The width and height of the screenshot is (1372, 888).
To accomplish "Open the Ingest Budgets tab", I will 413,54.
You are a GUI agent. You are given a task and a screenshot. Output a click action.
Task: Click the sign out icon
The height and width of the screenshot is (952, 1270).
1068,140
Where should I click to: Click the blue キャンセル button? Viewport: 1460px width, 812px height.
========
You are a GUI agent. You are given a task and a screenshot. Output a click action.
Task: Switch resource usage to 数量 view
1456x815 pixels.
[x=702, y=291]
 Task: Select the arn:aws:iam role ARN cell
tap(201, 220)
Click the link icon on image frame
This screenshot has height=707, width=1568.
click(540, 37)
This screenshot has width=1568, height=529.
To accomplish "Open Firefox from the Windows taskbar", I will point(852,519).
========
EXERCISE DETAILS: Where a line of the data contains the string "icon", include it in a count, and state that count alone.

SOLUTION TO THIS EXERCISE: 2